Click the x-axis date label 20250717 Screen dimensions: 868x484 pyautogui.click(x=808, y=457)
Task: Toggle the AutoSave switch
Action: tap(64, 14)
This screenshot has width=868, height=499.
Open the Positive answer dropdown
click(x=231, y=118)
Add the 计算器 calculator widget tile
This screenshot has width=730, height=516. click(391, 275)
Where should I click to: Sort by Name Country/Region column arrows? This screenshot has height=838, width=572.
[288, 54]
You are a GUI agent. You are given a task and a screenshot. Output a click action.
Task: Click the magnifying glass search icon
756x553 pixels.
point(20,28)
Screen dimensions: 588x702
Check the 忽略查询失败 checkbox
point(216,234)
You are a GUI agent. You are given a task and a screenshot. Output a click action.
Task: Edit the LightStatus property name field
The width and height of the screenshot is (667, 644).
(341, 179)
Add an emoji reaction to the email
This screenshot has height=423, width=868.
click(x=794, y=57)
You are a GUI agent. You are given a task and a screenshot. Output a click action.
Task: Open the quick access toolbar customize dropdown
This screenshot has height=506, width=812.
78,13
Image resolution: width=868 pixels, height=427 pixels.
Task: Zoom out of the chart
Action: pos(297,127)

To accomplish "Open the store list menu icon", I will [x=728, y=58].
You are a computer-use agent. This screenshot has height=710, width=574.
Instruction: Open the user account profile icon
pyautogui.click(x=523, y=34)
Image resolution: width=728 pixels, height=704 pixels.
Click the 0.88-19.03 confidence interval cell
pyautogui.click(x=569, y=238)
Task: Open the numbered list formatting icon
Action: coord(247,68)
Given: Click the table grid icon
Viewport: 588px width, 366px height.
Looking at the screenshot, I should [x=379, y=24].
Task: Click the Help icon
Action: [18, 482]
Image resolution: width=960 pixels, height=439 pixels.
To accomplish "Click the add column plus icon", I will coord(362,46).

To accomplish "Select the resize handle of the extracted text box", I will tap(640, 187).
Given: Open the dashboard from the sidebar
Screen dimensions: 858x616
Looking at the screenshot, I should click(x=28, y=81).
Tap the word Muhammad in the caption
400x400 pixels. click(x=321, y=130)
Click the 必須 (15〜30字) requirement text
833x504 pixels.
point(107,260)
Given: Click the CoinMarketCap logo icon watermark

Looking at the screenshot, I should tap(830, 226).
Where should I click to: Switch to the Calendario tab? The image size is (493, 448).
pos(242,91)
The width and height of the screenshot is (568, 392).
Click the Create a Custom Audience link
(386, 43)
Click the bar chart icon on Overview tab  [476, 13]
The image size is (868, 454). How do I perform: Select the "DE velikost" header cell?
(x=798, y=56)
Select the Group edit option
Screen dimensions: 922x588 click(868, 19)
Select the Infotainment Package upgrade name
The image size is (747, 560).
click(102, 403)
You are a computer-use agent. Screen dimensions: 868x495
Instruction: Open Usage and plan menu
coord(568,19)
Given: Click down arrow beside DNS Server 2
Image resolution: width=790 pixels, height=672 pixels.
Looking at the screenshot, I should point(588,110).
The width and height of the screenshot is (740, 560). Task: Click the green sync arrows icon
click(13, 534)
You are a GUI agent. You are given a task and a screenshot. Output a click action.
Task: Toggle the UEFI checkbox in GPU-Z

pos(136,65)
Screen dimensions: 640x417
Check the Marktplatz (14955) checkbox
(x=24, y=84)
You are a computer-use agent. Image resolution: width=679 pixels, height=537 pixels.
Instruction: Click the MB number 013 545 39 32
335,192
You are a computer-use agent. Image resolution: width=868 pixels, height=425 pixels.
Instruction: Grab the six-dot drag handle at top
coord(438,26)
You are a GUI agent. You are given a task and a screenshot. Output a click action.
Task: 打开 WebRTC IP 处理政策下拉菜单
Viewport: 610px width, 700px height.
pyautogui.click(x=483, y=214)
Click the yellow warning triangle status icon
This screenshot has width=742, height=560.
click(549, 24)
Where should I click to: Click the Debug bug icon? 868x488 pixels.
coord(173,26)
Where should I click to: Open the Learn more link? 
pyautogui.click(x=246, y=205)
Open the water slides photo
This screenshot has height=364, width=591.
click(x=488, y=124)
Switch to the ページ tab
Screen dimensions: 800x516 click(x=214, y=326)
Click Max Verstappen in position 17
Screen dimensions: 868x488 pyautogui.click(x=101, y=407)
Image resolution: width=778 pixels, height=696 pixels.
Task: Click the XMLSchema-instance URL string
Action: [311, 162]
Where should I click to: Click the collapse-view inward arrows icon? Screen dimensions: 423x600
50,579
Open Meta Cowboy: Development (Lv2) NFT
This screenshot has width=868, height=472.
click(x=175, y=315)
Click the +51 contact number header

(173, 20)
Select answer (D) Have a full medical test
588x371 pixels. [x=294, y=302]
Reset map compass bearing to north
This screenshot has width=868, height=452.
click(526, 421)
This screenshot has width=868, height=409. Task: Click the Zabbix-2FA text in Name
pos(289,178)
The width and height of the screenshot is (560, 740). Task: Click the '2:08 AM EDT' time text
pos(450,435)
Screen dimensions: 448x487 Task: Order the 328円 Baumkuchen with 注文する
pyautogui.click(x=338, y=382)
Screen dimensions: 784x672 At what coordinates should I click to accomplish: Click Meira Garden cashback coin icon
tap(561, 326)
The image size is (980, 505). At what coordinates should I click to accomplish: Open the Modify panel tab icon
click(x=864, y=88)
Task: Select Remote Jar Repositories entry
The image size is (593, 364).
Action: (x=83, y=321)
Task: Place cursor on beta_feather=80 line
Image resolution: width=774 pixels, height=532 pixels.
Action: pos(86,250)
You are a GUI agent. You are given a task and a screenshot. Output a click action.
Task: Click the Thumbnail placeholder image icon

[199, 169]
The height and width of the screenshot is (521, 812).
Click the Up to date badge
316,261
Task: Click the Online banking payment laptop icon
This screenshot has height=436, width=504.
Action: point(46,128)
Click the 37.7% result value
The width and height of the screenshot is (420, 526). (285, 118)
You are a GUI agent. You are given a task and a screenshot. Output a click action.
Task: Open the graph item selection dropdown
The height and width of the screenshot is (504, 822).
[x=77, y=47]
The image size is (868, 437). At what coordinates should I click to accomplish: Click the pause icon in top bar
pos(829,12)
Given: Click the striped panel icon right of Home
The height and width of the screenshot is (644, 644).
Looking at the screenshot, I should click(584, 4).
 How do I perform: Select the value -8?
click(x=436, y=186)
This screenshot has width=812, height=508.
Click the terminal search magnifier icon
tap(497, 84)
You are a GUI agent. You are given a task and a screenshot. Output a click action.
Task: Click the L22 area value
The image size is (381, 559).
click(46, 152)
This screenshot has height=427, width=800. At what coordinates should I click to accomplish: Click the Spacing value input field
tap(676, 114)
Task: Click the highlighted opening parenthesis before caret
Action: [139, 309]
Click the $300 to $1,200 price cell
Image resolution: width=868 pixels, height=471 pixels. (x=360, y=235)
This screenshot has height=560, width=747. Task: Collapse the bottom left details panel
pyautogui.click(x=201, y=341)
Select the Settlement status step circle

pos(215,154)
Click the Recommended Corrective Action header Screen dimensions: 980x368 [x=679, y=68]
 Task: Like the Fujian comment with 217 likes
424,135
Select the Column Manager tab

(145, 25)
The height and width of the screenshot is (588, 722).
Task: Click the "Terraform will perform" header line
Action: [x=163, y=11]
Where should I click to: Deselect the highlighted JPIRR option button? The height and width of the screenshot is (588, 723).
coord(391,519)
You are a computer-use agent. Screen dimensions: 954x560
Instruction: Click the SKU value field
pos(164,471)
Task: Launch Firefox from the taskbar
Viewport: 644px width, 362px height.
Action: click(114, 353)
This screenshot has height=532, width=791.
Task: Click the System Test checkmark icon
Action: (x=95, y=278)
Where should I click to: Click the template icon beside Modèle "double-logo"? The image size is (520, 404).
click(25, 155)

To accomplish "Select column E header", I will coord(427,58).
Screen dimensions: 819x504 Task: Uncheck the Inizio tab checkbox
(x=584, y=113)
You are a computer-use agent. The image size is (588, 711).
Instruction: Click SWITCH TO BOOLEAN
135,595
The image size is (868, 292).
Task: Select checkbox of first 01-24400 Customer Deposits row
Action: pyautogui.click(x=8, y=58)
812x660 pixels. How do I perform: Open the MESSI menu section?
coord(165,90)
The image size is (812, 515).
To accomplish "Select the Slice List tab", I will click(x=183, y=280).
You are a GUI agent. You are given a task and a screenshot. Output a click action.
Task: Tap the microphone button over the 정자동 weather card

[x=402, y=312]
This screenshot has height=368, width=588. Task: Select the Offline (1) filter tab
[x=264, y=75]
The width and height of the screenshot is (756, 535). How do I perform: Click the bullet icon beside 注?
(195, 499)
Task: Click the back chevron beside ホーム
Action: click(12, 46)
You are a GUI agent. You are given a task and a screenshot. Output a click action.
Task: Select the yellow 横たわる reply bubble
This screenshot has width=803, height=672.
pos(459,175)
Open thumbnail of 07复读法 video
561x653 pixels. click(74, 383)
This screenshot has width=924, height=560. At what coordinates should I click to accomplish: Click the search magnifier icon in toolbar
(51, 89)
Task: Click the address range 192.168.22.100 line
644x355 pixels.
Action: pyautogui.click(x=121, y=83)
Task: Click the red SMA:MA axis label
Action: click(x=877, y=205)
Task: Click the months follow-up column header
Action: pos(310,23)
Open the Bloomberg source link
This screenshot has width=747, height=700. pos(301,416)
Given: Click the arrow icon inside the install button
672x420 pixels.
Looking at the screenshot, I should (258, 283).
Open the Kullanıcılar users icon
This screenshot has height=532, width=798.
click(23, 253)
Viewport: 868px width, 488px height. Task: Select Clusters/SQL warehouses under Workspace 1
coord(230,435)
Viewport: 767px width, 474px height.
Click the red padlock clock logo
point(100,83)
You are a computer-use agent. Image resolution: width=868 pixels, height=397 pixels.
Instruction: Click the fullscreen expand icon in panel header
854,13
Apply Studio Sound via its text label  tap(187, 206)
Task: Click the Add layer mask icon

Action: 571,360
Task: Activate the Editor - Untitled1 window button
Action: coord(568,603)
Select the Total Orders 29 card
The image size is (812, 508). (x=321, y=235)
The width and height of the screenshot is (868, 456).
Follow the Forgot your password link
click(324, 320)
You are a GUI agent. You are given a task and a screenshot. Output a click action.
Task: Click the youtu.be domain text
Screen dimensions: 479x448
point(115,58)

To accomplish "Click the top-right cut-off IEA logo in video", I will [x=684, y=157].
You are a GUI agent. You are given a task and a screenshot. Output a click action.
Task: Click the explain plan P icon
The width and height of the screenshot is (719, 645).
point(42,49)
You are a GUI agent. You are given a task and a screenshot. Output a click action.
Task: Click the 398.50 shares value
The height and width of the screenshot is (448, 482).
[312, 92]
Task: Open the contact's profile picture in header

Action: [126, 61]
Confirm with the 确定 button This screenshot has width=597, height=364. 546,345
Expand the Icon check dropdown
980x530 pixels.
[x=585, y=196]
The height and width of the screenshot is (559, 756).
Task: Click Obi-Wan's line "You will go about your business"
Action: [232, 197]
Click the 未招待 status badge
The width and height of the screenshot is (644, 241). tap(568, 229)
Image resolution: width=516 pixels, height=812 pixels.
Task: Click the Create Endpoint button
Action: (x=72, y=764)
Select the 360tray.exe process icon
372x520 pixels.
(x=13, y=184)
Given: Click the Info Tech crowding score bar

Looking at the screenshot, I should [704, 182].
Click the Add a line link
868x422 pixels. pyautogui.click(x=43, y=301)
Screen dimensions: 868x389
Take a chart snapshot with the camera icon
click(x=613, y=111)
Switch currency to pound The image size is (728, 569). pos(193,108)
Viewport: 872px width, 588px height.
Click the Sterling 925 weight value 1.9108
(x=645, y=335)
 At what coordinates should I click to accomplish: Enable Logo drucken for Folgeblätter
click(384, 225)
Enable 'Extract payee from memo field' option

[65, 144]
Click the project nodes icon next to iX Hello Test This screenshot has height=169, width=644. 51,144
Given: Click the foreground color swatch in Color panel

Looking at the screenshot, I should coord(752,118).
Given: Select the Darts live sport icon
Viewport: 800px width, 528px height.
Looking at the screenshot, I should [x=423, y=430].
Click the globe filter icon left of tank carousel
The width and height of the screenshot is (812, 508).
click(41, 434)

★ ★ ★ ★ ★ ★ ★

Begin with the line that has "Add an emoji reaction to the email" in the listing above and end after the line that has "Task: Open the quick"; output those lines exactly.

Add an emoji reaction to the email
This screenshot has height=423, width=868.
click(x=794, y=57)
You are a GUI agent. You are given a task and a screenshot. Output a click action.
Task: Open the quick access toolbar customize dropdown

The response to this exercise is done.